Collected data entries
+-------+
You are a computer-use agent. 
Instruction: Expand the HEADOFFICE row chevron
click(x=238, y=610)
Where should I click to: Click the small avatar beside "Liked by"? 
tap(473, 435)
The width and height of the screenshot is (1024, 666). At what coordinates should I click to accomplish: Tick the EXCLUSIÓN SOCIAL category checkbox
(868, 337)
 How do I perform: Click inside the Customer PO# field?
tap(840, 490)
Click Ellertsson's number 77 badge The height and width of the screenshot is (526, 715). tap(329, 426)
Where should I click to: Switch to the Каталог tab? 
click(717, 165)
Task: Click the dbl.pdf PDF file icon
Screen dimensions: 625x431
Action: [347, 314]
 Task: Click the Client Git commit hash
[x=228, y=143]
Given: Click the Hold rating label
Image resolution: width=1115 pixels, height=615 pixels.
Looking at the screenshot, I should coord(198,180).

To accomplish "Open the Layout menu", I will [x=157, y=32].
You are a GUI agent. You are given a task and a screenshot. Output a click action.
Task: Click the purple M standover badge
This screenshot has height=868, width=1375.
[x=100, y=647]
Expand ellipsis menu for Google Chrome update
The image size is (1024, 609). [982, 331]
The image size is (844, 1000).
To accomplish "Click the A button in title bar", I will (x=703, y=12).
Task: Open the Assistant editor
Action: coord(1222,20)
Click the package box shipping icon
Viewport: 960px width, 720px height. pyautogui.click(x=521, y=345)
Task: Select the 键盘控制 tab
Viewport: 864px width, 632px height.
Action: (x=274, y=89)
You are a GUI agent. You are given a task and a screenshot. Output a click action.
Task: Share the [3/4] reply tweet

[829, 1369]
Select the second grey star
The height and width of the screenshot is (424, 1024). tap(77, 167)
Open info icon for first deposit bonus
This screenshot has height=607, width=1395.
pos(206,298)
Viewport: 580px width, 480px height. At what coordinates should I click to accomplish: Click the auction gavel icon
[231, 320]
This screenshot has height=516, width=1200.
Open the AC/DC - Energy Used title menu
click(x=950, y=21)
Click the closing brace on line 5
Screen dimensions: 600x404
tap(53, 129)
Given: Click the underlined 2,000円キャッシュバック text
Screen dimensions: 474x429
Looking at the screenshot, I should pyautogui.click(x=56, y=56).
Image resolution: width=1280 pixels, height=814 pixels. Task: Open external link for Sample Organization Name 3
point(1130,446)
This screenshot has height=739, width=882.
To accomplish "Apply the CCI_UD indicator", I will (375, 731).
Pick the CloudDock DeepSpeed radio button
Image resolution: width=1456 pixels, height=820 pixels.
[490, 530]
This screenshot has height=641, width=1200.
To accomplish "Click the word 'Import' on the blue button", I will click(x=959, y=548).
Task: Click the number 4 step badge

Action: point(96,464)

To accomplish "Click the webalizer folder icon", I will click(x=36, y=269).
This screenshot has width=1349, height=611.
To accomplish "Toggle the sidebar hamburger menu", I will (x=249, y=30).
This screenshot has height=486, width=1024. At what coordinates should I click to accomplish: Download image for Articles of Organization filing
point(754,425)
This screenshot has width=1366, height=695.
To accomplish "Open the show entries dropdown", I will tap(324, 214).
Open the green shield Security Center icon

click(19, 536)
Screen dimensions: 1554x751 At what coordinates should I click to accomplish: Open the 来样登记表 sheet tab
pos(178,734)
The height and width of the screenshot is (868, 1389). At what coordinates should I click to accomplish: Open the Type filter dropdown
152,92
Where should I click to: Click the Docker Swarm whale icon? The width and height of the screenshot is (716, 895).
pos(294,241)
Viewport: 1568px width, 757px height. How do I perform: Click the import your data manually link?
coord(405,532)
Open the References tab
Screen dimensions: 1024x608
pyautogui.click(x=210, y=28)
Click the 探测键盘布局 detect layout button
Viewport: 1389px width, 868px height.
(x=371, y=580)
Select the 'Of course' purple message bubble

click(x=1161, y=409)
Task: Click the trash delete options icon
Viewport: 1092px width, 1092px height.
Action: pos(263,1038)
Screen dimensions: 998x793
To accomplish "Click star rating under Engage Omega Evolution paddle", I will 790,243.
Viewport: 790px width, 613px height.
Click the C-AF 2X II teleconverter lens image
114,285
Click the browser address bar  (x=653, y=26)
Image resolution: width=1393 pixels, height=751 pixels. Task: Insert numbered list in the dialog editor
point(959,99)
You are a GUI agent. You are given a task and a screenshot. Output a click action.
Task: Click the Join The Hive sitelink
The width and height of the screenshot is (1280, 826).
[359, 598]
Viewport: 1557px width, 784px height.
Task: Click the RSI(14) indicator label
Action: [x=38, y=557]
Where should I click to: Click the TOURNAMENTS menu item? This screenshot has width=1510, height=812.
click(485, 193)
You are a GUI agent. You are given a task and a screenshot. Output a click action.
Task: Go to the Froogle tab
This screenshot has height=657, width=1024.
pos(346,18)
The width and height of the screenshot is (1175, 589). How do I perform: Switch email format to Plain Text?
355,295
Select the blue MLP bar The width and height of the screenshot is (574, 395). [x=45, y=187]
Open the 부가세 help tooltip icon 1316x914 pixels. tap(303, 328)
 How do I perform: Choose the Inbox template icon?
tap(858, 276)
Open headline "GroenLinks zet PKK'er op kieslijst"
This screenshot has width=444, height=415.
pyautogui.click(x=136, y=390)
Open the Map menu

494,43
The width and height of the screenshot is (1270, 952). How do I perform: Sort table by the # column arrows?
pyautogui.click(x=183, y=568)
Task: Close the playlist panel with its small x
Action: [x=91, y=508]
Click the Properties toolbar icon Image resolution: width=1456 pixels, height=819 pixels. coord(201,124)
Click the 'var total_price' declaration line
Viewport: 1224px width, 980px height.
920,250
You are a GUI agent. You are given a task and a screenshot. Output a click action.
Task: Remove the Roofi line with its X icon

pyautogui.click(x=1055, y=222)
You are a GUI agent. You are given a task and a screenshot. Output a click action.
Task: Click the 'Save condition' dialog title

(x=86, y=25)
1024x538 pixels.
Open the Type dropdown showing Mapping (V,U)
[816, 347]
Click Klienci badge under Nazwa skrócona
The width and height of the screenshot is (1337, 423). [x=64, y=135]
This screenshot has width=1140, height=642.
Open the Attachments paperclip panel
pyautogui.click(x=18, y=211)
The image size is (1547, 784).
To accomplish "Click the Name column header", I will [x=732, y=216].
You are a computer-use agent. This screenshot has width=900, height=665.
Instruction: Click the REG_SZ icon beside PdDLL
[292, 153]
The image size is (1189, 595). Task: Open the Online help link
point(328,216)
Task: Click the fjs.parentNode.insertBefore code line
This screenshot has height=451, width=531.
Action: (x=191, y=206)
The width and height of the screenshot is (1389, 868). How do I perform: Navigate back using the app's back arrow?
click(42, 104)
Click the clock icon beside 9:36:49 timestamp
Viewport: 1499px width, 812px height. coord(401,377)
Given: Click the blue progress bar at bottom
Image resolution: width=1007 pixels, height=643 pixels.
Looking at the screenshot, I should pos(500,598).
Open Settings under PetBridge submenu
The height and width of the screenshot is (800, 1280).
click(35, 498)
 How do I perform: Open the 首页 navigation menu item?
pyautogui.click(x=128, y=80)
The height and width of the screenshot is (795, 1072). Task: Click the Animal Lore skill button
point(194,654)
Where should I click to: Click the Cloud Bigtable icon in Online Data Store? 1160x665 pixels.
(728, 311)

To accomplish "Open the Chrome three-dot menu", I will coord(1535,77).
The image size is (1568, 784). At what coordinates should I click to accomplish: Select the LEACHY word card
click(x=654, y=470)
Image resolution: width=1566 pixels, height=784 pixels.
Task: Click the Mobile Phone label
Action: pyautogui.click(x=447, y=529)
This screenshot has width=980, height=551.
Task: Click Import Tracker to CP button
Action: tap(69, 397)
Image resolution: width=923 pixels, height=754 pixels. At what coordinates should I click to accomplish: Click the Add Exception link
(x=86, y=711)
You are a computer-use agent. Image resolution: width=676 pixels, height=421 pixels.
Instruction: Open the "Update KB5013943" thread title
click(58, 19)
+-------+
> **Task details**
Extract the records above, starting with the line containing "Click the clock icon beside 9:36:49 timestamp" and going on through the line containing "point(194,654)", and repeat them exactly.

> **Reply to the exercise**
Click the clock icon beside 9:36:49 timestamp
Viewport: 1499px width, 812px height. coord(401,377)
Given: Click the blue progress bar at bottom
Image resolution: width=1007 pixels, height=643 pixels.
Looking at the screenshot, I should pos(500,598).
Open Settings under PetBridge submenu
The height and width of the screenshot is (800, 1280).
click(35, 498)
 How do I perform: Open the 首页 navigation menu item?
pyautogui.click(x=128, y=80)
The height and width of the screenshot is (795, 1072). Task: Click the Animal Lore skill button
point(194,654)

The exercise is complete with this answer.